En coup de vent, j'embarquai mes cinq autres bouteilles de Polynectar avant de sortir de la chambre par la même fenêtre, la baguette entre les dents.
'Moins une..' me dis-je en descendant dans la rue. Du coin de l'œil, je vis une lumière rouge arriver sur moi et, me retournant, je lançai un Protego qui dévia le Stupéfix le type était devant moi.
- « Toi... tu es le fils Croupton. » remarqua-t-il en s'approchant, ses yeux fixés sur Barty et les narines dilatées.
- « Exact, Greyback. » répondis-je alors que ma langue passa sur ma lèvre. « Alors, une simple Née-Moldu te donne du fil à retordre ? » narguai-je, un rictus sur le visage.

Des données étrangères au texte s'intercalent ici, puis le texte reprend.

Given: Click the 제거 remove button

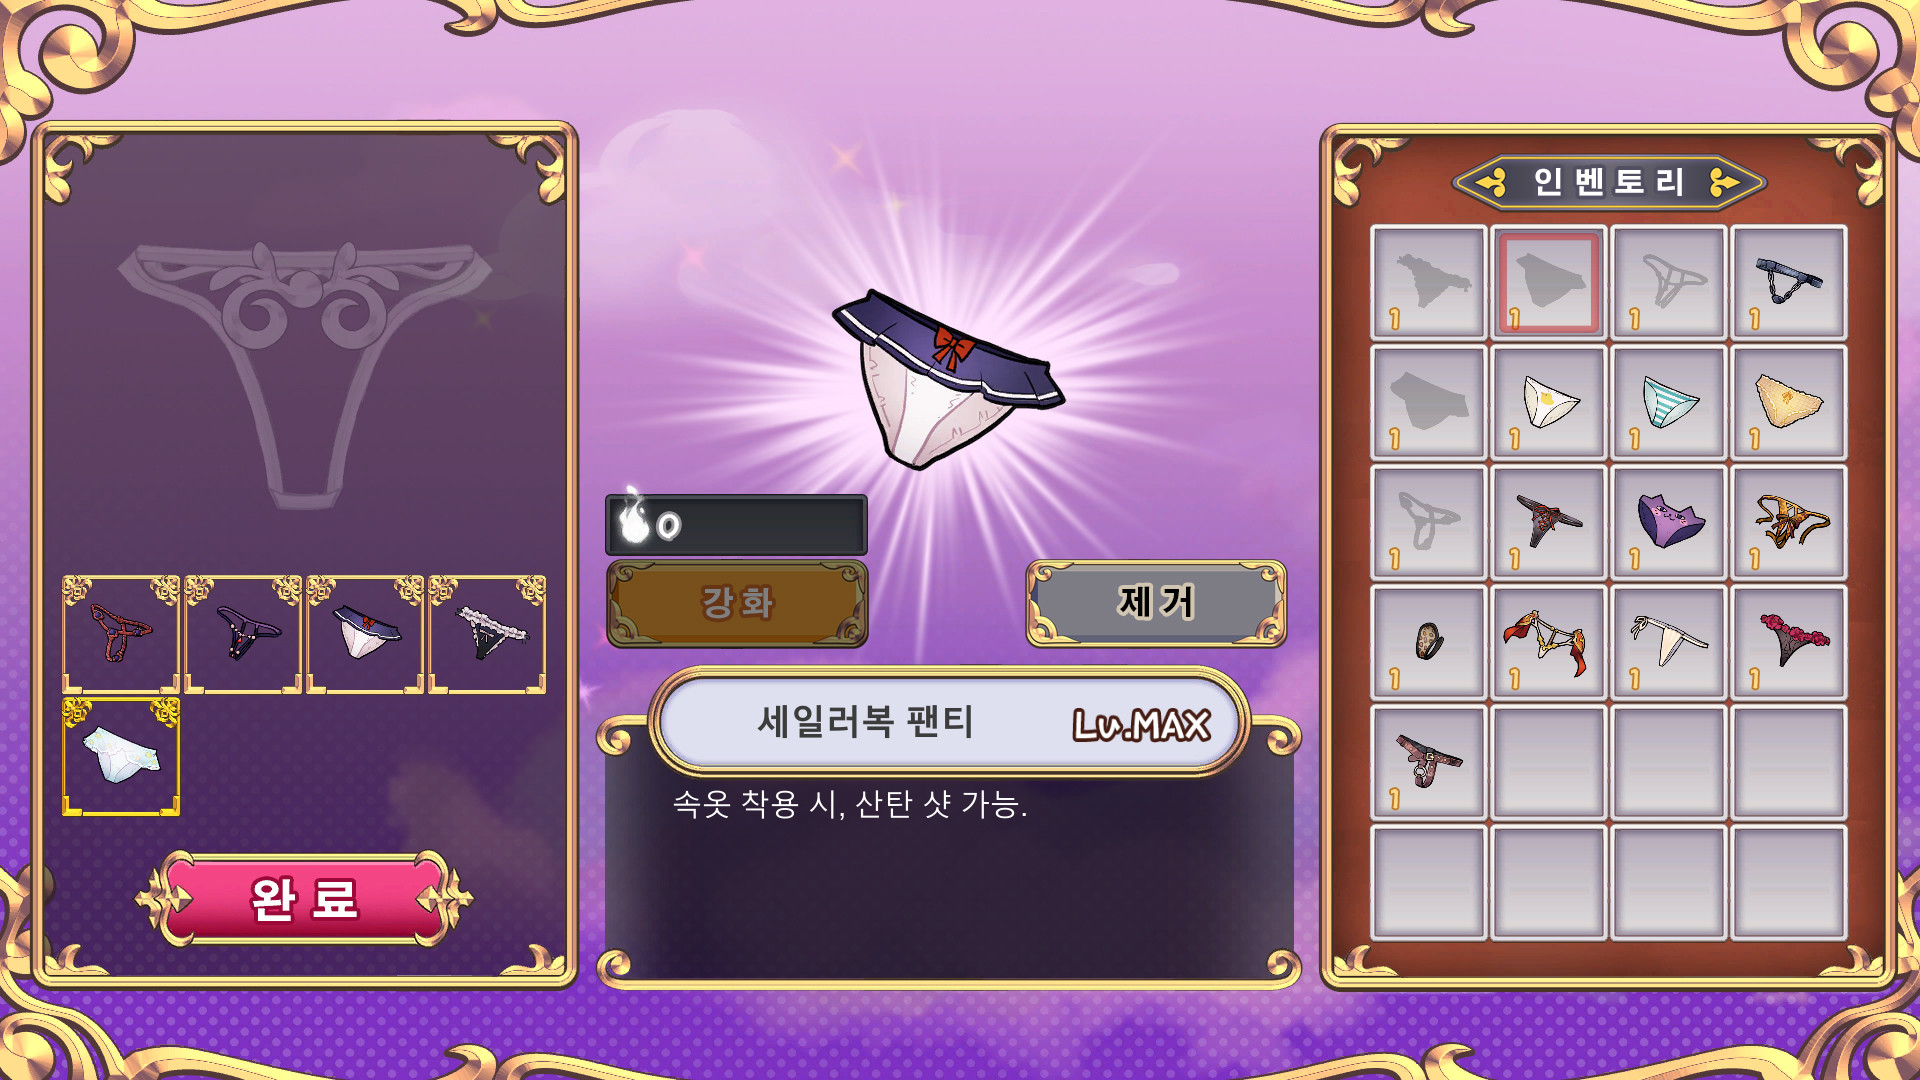Looking at the screenshot, I should (1156, 603).
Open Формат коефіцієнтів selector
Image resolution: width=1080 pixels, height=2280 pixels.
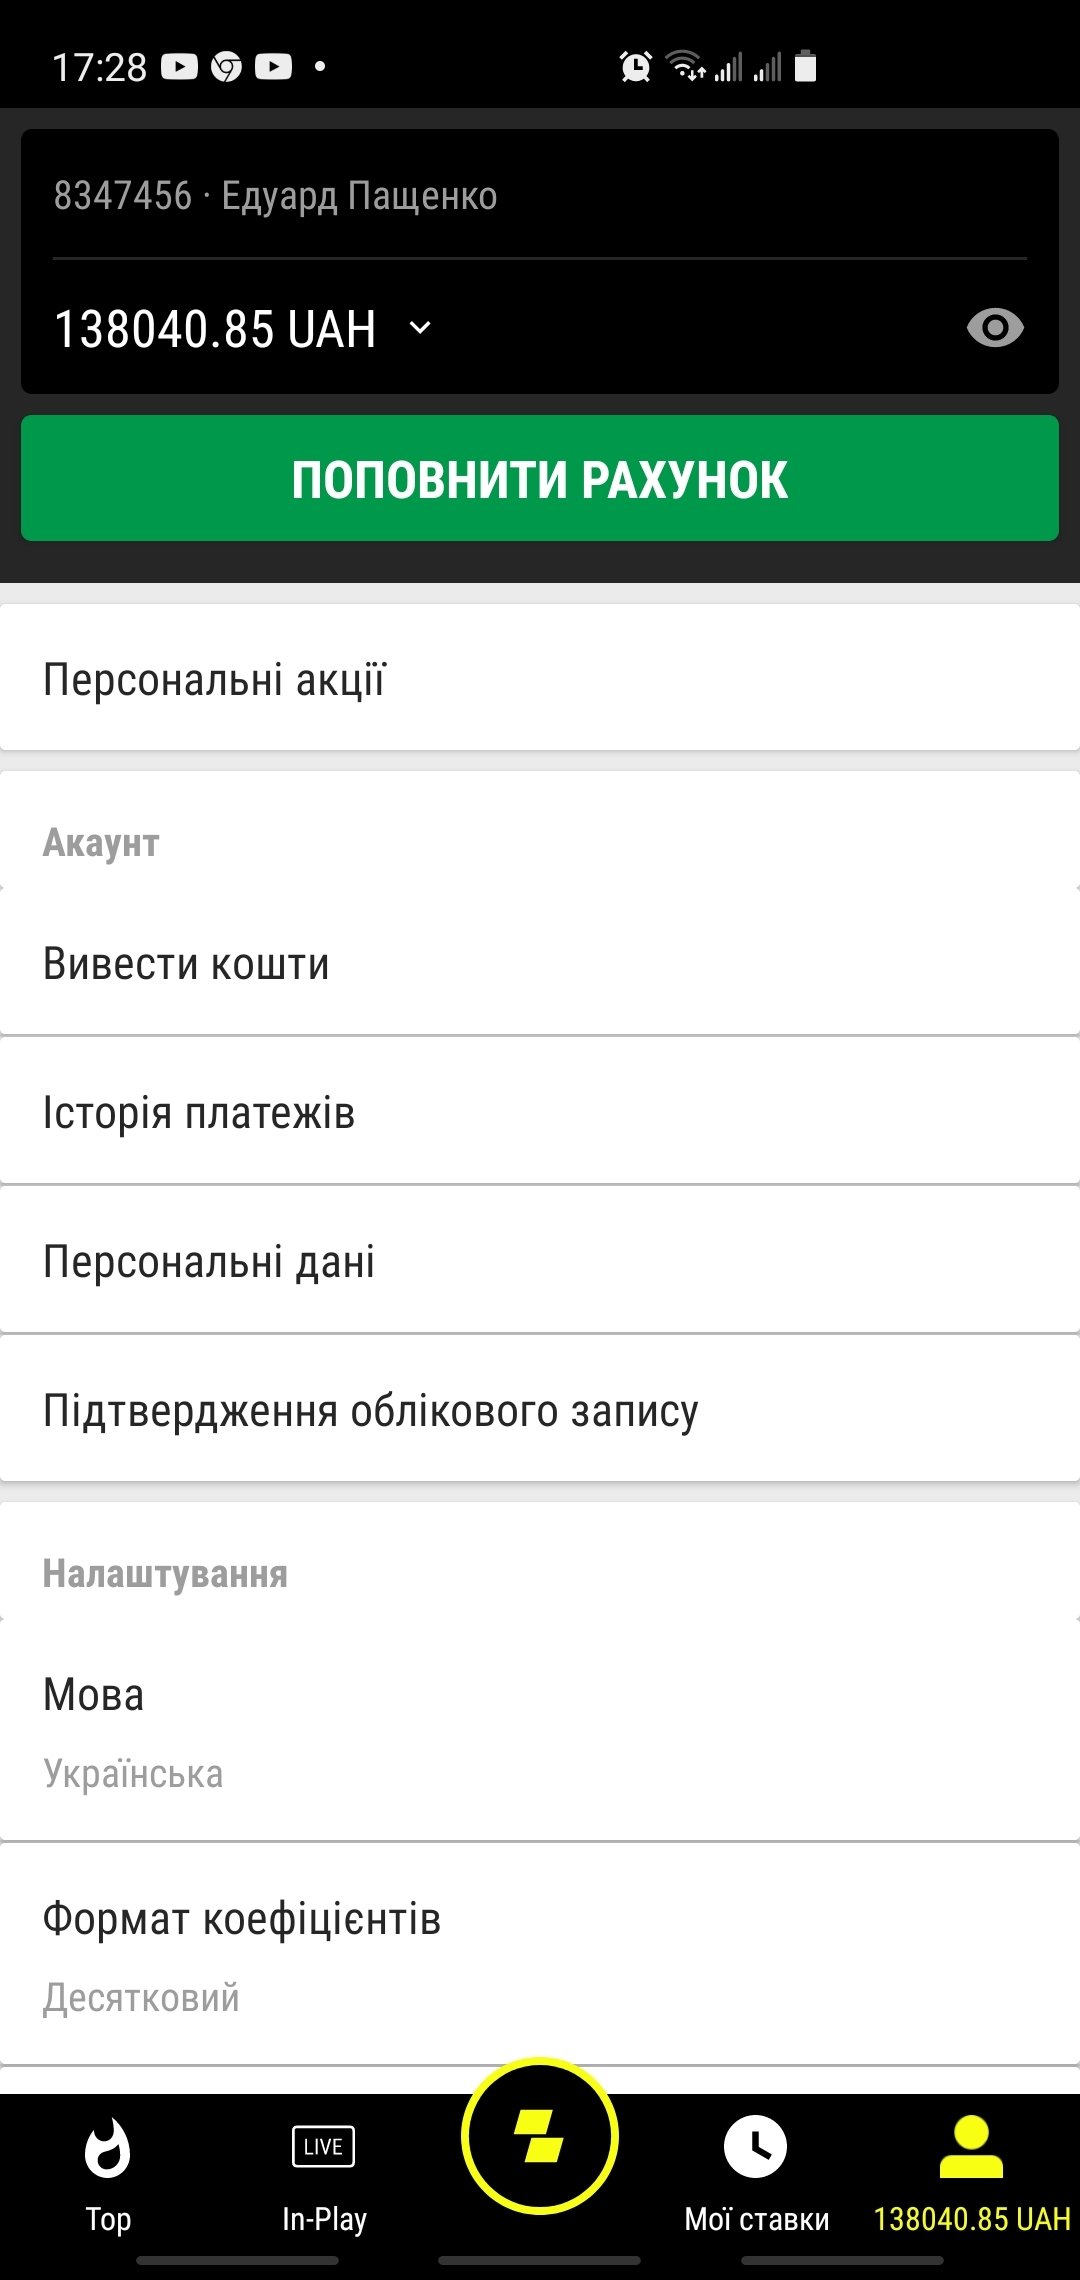coord(540,1954)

En vérité, je ne connaissais pas ce type... ou alors l'avais-je vu dans un journal... peut-être... « Ou peut-être as-tu pour intention de trahir le Maître une fois encore... ? » demandai-je en fronçant les sourcils, ma baguette toujours pointée sur lui.
Ce type me donnait envie de vomir sur tous les aspects son regard, les grognements qu'il produisait presque constamment et pour finir, la très forte odeur de terre, sang et sueur qu'il dégageait.
- « Greyback ! » appela soudainement une voix chuchotée sur notre gauche. « On a les baguettes ! » Pour seule réponse, il grogna en partit d'un pas lourd et menaçant mais je gardai la dernière impression pour moi.
- « Fais la disparaître. » grogna-t-il quand il fut à environ cinq mètres de moi.
- « Ne t'avises pas de me donner d'ordre, Greyback ! Lord Voldemort t'as peut-être pardonné... mais pas moi... » vociférai-je, ma langue passant furieusement sur ma lèvre de multiples fois il ne répondit rien, mais avant qu'ils ne disparaissent dans la nuit, un grognements sourd arriva jusqu'à moi.
Finalement seule dans la rue, je sentis cette sensation de froid se propager, au point de me donner la chair de poule...
'Je peux pas rester ici...' pensai-je en levant les yeux vers la fenêtre de ma chambre... Je ne savais pas pour ce type, mais s'il avait vu mon visage... alors je ne pouvais pas rester ici... et encore moins avec les Jumeaux...
Ma langue claqua contre mon palet et, prestement, je tournai les talons avant de me transformer puis, dans un battement d'ailes, je m'élevai dans le ciel nocturne et loin de Londres.